Ci sono argomenti che noi riteniamo importanti e ai quali Gesù, invece, ha dato scarso rilievo, ma sulla questione dei primi posti, dei titoli onorifici, degli inchini, dei baciamani, delle adulazioni è stato di una chiarezza, di una radicalità e di una insistenza tali da rendere evidente che il tema gli stava a cuore, costituiva una parte centrale del suo messaggio.
Sorse fra i discepoli, durante l’ultima cena, la discussione su chi di loro poteva esser considerato il più grande. Egli disse: “I re delle nazioni le governano, e coloro che hanno il potere su di esse si fanno chiamare benefattori. Voi però non così! Ma il più grande tra voi diventi come il più piccolo e chi governa come colui che serve” (Lc 22,24-26).
È il capovolgimento dei criteri di questo mondo. Gesù è tanto preoccupato che questi criteri possano riemergere o che vengano recuperati nella comunità cristiana che proibisce in modo esplicito perfino l’uso, apparentemente innocuo, dei titoli onorifici. Ne ricorda tre, quelli usati al suo tempo per le persone onorate e rispettate: rabbi (che significa “mio grande”), padre (che vuol dire “modello di vita e di comportamento”) e maestro (cioè “guida spirituale”).
Inutile escogitare interpretazioni riduttive e concilianti o ricorrere a sottili disquisizioni, per tentare di giustificarli. Gesù si è espresso in modo inequivocabile; le sue parole sono fra le più chiare e forse anche fra le più disattese. Oggi egli non sarebbe meno rigido su questo punto, era troppo allergico al “fariseismo” e non tollerava che, fra i suoi discepoli, si infiltrasse anche solo l’apparenza di tale comportamento.

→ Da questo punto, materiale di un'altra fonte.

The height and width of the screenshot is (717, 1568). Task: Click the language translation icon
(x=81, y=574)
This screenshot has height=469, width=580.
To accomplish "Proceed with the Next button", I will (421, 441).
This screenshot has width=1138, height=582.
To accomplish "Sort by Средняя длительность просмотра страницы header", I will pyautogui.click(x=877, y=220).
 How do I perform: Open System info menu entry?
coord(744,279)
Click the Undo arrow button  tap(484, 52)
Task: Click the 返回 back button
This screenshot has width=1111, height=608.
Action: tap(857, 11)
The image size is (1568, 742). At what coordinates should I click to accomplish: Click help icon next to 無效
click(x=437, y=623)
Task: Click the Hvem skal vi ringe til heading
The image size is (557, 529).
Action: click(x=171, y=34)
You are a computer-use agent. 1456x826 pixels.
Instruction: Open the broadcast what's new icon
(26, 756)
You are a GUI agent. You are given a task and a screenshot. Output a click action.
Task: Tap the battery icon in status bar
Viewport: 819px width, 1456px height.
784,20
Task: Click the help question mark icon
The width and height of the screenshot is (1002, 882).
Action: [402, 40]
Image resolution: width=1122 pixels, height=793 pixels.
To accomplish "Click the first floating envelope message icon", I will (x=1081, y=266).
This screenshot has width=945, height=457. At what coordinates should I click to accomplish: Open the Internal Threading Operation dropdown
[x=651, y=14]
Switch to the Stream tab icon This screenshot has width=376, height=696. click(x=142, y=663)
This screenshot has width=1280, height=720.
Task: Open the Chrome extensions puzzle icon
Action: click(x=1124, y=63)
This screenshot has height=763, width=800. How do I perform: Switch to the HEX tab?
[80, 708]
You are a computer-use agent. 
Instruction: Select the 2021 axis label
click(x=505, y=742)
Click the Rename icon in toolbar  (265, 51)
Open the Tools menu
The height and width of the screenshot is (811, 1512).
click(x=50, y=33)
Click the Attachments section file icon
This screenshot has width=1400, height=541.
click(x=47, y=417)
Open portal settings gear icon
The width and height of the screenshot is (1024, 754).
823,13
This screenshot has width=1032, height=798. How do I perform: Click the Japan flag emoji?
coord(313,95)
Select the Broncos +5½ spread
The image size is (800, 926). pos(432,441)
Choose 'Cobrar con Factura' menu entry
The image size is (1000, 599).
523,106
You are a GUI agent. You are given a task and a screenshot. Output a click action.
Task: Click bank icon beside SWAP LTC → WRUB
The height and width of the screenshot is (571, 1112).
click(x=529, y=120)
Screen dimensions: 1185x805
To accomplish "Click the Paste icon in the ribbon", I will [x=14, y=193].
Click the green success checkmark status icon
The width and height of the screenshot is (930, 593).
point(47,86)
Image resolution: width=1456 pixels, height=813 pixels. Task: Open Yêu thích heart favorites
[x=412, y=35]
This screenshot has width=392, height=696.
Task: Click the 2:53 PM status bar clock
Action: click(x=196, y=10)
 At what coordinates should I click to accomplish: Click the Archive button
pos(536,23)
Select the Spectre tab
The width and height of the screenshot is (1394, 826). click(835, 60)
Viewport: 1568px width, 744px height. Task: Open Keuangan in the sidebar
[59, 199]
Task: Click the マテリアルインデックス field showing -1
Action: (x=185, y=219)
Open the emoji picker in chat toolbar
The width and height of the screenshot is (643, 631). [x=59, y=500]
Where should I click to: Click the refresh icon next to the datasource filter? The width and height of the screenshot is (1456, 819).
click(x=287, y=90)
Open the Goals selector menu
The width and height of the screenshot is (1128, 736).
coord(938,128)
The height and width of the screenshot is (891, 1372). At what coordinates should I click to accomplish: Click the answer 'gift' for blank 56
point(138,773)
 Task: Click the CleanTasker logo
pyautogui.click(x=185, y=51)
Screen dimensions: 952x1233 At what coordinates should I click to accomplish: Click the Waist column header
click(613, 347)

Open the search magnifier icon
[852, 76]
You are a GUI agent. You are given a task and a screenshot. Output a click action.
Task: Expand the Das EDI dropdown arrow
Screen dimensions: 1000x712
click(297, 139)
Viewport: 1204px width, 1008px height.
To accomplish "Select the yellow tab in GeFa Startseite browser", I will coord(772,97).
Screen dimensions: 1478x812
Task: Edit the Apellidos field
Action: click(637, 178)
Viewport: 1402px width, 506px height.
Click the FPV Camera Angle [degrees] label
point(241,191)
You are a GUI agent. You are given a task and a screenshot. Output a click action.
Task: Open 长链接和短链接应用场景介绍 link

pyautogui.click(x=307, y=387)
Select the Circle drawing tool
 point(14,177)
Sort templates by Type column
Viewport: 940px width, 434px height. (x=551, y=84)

Nella comunità cristiana gli unici titoli benedetti sono: fratello, sorella, discepolo, servo e quelli che indicano un ministero, un servizio; gli altri vanno banditi e dovrebbero suscitare disagio non solo in chi li rivolge, ma anche in chi li riceve. Non è casuale il fatto che nei padri apostolici (quindi fin verso la metà del II secolo d.C.), il termine “padre” sia stato riservato a Dio ed è significativo che, alla fine del IV secolo d.C., Gerolamo osservi ancora: “Il Signore ha ammonito di non chiamare nessuno padre, se non Dio solo. Non capisco quindi chi abbia autorizzato i superiori dei monasteri ad essere chiamati “Abbà” o come noi possiamo permettere a qualcuno di chiamarci in questo modo”.
Le ultime parole del vangelo di oggi ripropongono in sintesi tutto il messaggio esposto: “Il più grande tra voi sia vostro servo; chi invece si innalzerà sarà abbassato e chi si abbasserà sarà innalzato” (v. 11).